For certain metrics in general relativity, the metric tensor $g_{{\alpha}{\beta}}$ is not a diagonal matrix. For example, the Alcubierre metric is given by

$$ds^2 = -dt^2 + [dx - V_s(t) f(r_s) dt]^2 + dy^2 + dz^2.$$

The matrix corresponding to this metric is

$$ g_{{\alpha}{\beta}}=\begin{pmatrix} V_s(t)^2f(r_s)^2 - 1 & -V_s(t) f(r_s) &0 &0 \\ -V_s(t) f(r_s) & 1 & 0& 0 \\ 0 & 0 & 1 & 0 \\ 0 & 0 & 0 & 1 \end{pmatrix} $$

which is not diagonal. On the other hand, the Schwarzchild metric does not have cross terms: $${ds}^{2} = \left(1 - \frac{r_s}{r} \right) c^2 dt^2 - \left(1-\frac{r_s}{r}\right)^{-1} dr^2 - r^2 \left(d\theta^2 + \sin^2\theta \, d\varphi^2\right)$$

I expect that one could find a coordinate system where the Alcubierre metric is diagonalized. However, in coordinate systems where the off-diagonal elements exist, is there a deeper meaning to what the cross-terms represent?

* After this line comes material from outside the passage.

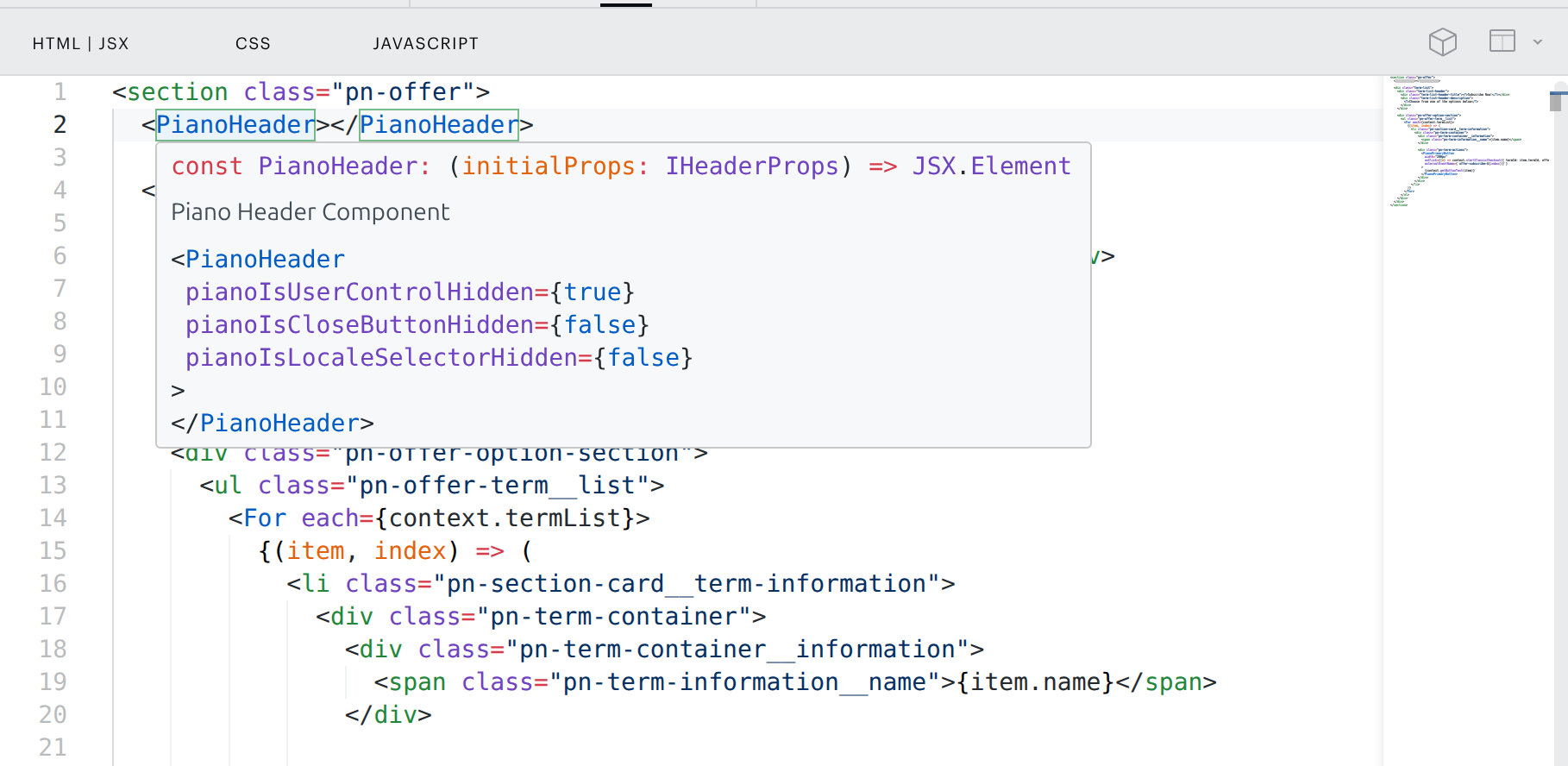Click item.name expression on line 19
The height and width of the screenshot is (766, 1568).
[x=1036, y=681]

  • $\begingroup$ If the metric tensor is not diagonalized then the determinant can possibly vanish at a given point, allowing for the existence of a degenerate coordinate system. $\endgroup$ – hebetudinous Aug 6 '16 at 22:16
  • $\begingroup$ Why would you expect the metric tensor to always be diagonal? The metric tensor is such that the scalar product $\sigma(u,v) = g_{\alpha\beta}u^{\alpha}v^{\beta}$; unless you're always on an orthogonal basis, there is no requirement for the diagonal terms to vanish. $\endgroup$ – gented Aug 7 '16 at 0:24

At a single point, off-diagonal elements of the metric tensor simply say that your coordinate system is not orthogonal. For example, if you use $\hat{x}$ and $\hat{x} + \hat{y}$ as your basis in the plane, the resulting metric has a cross term.

Since the metric tensor is symmetric, you can always diagonalize it at a single point, so that's not very interesting. The interesting question is to see if you can find a system of coordinates which diagonalize the metric at every point; this has a physical meaning.

Suppose you could find a coordinate system where there were no $dt dx^i$ cross terms and no time-dependence. Then the metric is invariant under time reversal, since time only appears through $dt^2$. This works for the Schwarzschild metric, since the black hole is just sitting there doing nothing.

Conversely, if your situation is not static, you can't diagonalize the metric everywhere. For example, in the Kerr metric for a rotating black hole, there's a $dt d\phi$ cross term from the rotation. In your metric, there is a $dt dr$ cross term due to the motion of the Alcubierre drive/"warp bubble".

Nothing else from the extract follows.